La sua ascesa adesso deve però fare i conti con le accuse dei magistrati della procura etnea. Secondo i quali Pogliese e alcuni soci del proprio studio avrebbero offerto a imprese al collasso, con debiti anche superiori ai cento milioni di euro, speciali servizi per evitare il fallimento o quantomeno far sì che esso avvenisse solo dopo avere trasferito ad altre società riconducibili agli stessi amministratori tutti gli elementi patrimoniali positivi memtre a essere lasciato all’asciutto era l’erario. Alchimie che si sarebbero basate su procedure illecite. «Tutte le obbligazioni verso lo Stato vengono viste come un ostacolo che si può saltare», scrive il gip. A prestare metaforicamente le gambe e concretamente la firma a Pogliese sarebbe stato soprattutto Enrico Virgillito, scelto come liquidatore fittizio e ritenuto dagli inquirenti palesemente inadeguato. Una mera testa di legno, in pratica.
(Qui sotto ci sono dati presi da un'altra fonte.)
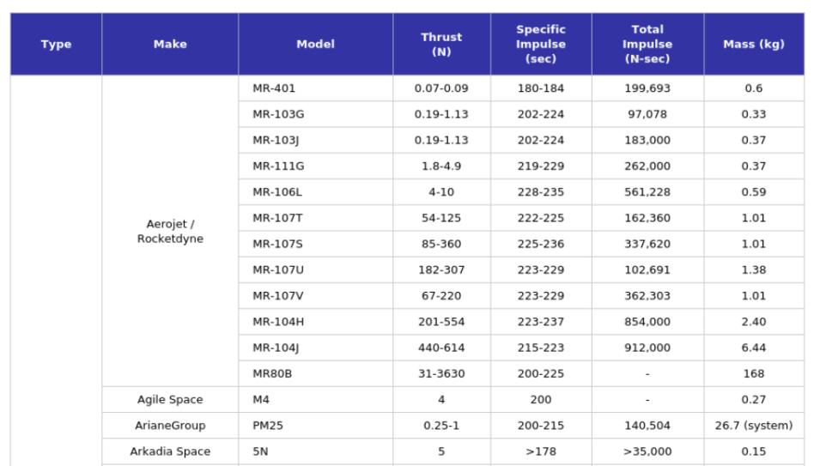The height and width of the screenshot is (466, 814).
Task: Click the >35,000 total impulse cell
Action: (x=647, y=451)
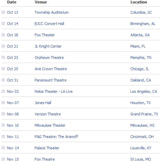Expand the Oct 13 event row
This screenshot has width=160, height=163.
(x=3, y=12)
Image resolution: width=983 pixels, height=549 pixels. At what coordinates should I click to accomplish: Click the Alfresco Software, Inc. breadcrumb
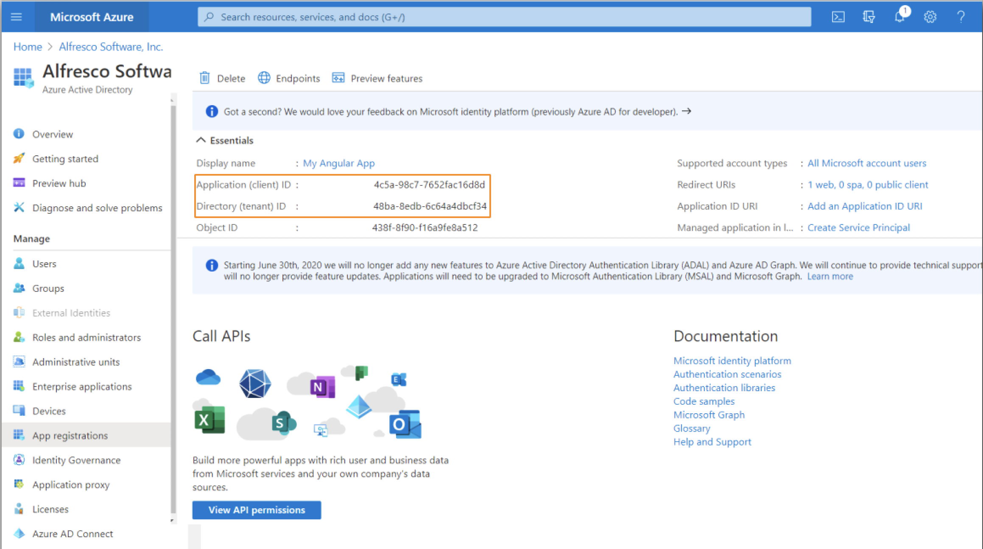tap(111, 47)
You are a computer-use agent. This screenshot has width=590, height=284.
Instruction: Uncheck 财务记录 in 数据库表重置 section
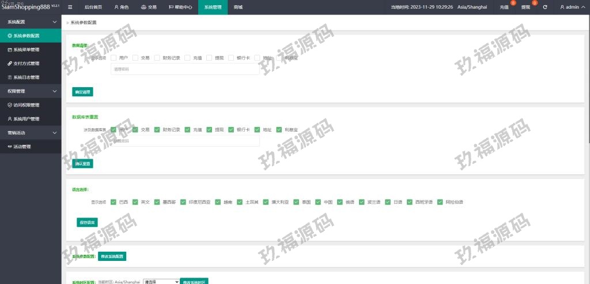(x=157, y=130)
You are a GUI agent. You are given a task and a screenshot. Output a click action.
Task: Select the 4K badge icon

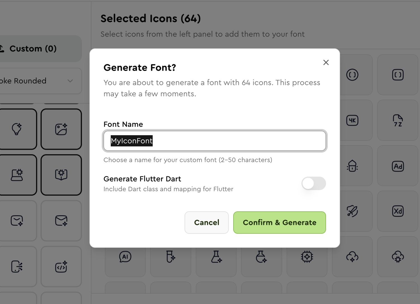(x=352, y=120)
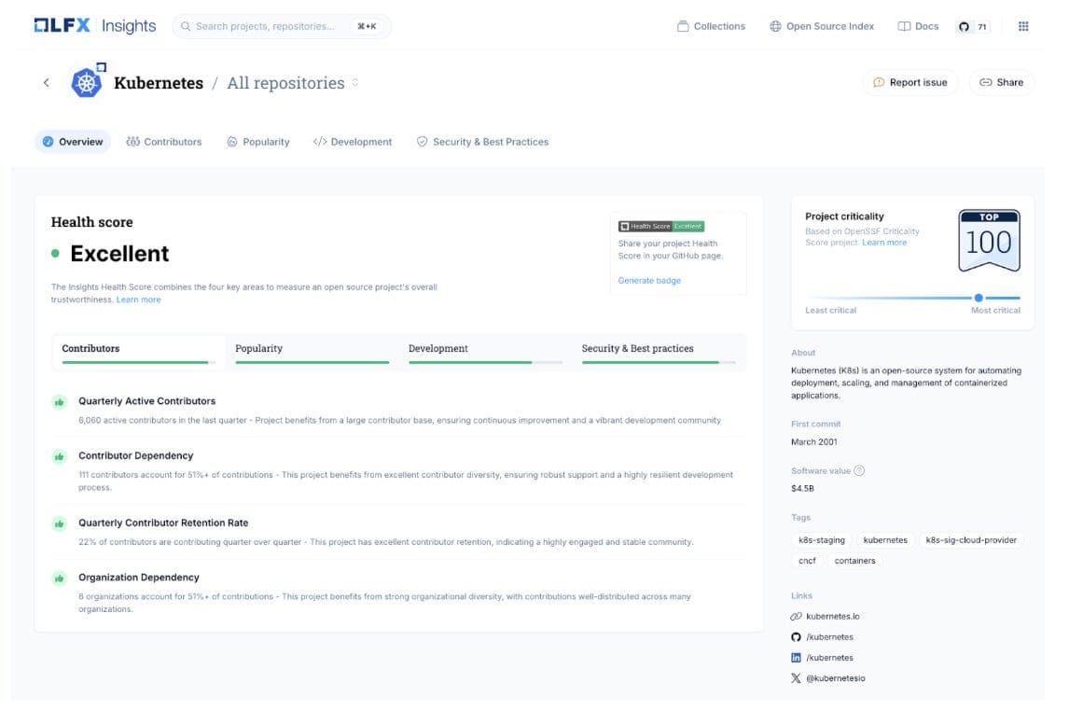
Task: Open the Security & Best Practices tab
Action: click(482, 142)
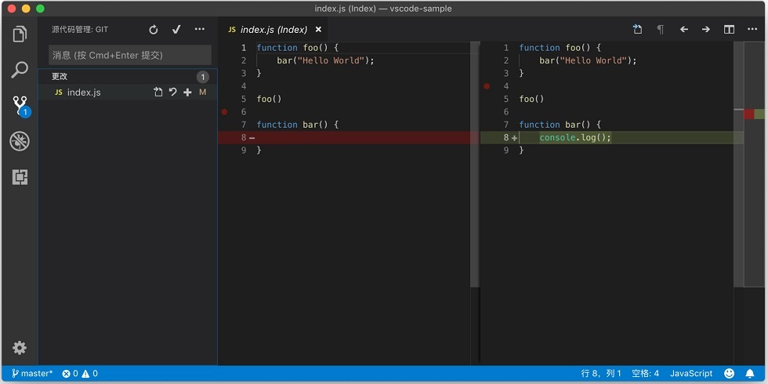The height and width of the screenshot is (384, 768).
Task: Go to next change arrow in diff editor
Action: [x=706, y=30]
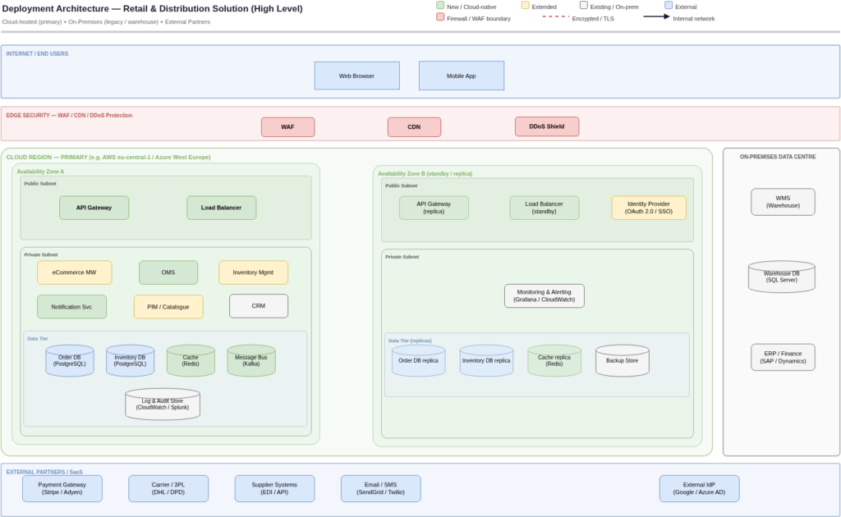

Virgillito è indagato insieme al padre Salvatore, finito anche lui ai domiciliari. Stando alla ricostruzione dei finanzieri i due sarebbero stati retribuiti mensilmente con modiche cifre, in cambio della disponibilità a fare da prestanomi e assumersi eventuali risvolti penali e civili. Una soluzione che il commercialista avrebbe ideato per schermare da ogni responsabilità i propri clienti, ma che a tratti si sarebbe rivelata rischiosa per la frenesia dei due nel reclamare le paghe. «Gli dico: dottor Pogliese, a me servono soldi – promette Virgillito al figlio -. Di quello che lei mi fa fare il 50 per cento me lo prendo io e il 50 per cento se lo prende lei. Mi deve far fare però cose che che maturano, dobbiamo prendere soldi perché mi servono soldi subito», continua l’uomo millantando di essere a conoscenza di collegamenti tra il commercialista e presunte tangentopoli del passato. Dal canto suo Pogliese non avrebbe nascosto la preoccupazione secondo cui, nel caso di controlli sulle società in liquidazione affidate al giovane Virgillito, si potesse risalire al proprio studio. «Quello è cretino», dice in un’occasione Pogliese. Per poi poco dopo essere d’accordo con il proprio socio Michele Catania sul fatto che, guardando nel passato di Virgillito, uscirebbe «che ovviamente non è liquidatore della Fiat».